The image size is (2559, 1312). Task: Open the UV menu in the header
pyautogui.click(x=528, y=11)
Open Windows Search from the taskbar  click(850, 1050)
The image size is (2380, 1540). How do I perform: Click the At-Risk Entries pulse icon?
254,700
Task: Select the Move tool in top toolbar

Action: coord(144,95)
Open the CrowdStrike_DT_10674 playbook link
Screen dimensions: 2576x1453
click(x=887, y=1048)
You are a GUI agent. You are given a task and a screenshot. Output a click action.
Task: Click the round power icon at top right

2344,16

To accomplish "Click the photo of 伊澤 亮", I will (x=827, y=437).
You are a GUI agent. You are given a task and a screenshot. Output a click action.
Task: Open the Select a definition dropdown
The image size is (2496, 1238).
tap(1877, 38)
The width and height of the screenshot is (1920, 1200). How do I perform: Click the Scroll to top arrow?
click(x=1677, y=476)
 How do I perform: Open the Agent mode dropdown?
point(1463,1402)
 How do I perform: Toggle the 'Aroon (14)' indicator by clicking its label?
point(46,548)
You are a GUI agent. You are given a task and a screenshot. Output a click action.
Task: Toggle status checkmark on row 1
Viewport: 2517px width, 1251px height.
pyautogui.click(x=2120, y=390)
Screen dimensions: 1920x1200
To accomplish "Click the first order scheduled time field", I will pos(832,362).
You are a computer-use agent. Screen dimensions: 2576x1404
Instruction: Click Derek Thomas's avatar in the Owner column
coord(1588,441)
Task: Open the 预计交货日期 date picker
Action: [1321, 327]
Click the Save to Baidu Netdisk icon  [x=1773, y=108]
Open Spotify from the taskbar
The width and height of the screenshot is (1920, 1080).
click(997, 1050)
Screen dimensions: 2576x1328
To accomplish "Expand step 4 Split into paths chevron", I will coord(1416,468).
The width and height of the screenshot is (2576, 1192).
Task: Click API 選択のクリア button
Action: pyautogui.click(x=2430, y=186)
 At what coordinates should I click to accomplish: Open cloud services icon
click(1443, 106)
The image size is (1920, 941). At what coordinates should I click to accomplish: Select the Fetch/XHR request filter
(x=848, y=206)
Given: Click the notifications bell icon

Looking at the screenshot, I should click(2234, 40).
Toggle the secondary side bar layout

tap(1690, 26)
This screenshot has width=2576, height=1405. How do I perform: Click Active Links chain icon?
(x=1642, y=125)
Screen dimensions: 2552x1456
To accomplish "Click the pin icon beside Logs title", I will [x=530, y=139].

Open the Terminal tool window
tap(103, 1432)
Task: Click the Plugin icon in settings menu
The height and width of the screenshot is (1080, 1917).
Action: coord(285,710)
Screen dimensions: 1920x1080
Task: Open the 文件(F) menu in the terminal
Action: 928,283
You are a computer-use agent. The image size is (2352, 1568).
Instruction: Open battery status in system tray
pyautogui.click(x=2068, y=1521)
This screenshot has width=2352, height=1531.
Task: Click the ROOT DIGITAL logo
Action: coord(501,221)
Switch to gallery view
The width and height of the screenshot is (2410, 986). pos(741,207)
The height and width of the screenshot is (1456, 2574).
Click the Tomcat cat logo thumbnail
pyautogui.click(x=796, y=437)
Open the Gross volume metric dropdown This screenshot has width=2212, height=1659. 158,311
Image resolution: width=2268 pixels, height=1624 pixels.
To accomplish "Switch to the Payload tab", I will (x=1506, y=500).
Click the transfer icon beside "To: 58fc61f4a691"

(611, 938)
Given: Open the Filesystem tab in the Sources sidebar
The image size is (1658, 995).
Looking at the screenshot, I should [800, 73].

> [About this exercise]
What you return should match every line above exactly.

> [Response box]
The image size is (2559, 1312). Task: Open the UV menu in the header
pyautogui.click(x=528, y=11)
Open Windows Search from the taskbar  click(850, 1050)
The image size is (2380, 1540). How do I perform: Click the At-Risk Entries pulse icon?
254,700
Task: Select the Move tool in top toolbar

Action: coord(144,95)
Open the CrowdStrike_DT_10674 playbook link
Screen dimensions: 2576x1453
click(x=887, y=1048)
You are a GUI agent. You are given a task and a screenshot. Output a click action.
Task: Click the round power icon at top right

2344,16

To accomplish "Click the photo of 伊澤 亮", I will (x=827, y=437).
You are a GUI agent. You are given a task and a screenshot. Output a click action.
Task: Open the Select a definition dropdown
The image size is (2496, 1238).
tap(1877, 38)
The width and height of the screenshot is (1920, 1200). How do I perform: Click the Scroll to top arrow?
click(x=1677, y=476)
 How do I perform: Open the Agent mode dropdown?
point(1463,1402)
 How do I perform: Toggle the 'Aroon (14)' indicator by clicking its label?
point(46,548)
You are a GUI agent. You are given a task and a screenshot. Output a click action.
Task: Toggle status checkmark on row 1
Viewport: 2517px width, 1251px height.
pyautogui.click(x=2120, y=390)
Screen dimensions: 1920x1200
To accomplish "Click the first order scheduled time field", I will pos(832,362).
You are a computer-use agent. Screen dimensions: 2576x1404
Instruction: Click Derek Thomas's avatar in the Owner column
coord(1588,441)
Task: Open the 预计交货日期 date picker
Action: [1321, 327]
Click the Save to Baidu Netdisk icon  [x=1773, y=108]
Open Spotify from the taskbar
The width and height of the screenshot is (1920, 1080).
click(997, 1050)
Screen dimensions: 2576x1328
To accomplish "Expand step 4 Split into paths chevron", I will coord(1416,468).
The width and height of the screenshot is (2576, 1192).
Task: Click API 選択のクリア button
Action: pyautogui.click(x=2430, y=186)
 At what coordinates should I click to accomplish: Open cloud services icon
click(1443, 106)
The image size is (1920, 941). At what coordinates should I click to accomplish: Select the Fetch/XHR request filter
(x=848, y=206)
Given: Click the notifications bell icon

Looking at the screenshot, I should click(2234, 40).
Toggle the secondary side bar layout

tap(1690, 26)
This screenshot has width=2576, height=1405. How do I perform: Click Active Links chain icon?
(x=1642, y=125)
Screen dimensions: 2552x1456
To accomplish "Click the pin icon beside Logs title", I will [x=530, y=139].

Open the Terminal tool window
tap(103, 1432)
Task: Click the Plugin icon in settings menu
The height and width of the screenshot is (1080, 1917).
Action: coord(285,710)
Screen dimensions: 1920x1080
Task: Open the 文件(F) menu in the terminal
Action: 928,283
You are a computer-use agent. The image size is (2352, 1568).
Instruction: Open battery status in system tray
pyautogui.click(x=2068, y=1521)
This screenshot has width=2352, height=1531.
Task: Click the ROOT DIGITAL logo
Action: coord(501,221)
Switch to gallery view
The width and height of the screenshot is (2410, 986). pos(741,207)
The height and width of the screenshot is (1456, 2574).
Click the Tomcat cat logo thumbnail
pyautogui.click(x=796, y=437)
Open the Gross volume metric dropdown This screenshot has width=2212, height=1659. 158,311
Image resolution: width=2268 pixels, height=1624 pixels.
To accomplish "Switch to the Payload tab", I will (x=1506, y=500).
Click the transfer icon beside "To: 58fc61f4a691"

(611, 938)
Given: Open the Filesystem tab in the Sources sidebar
The image size is (1658, 995).
Looking at the screenshot, I should [800, 73].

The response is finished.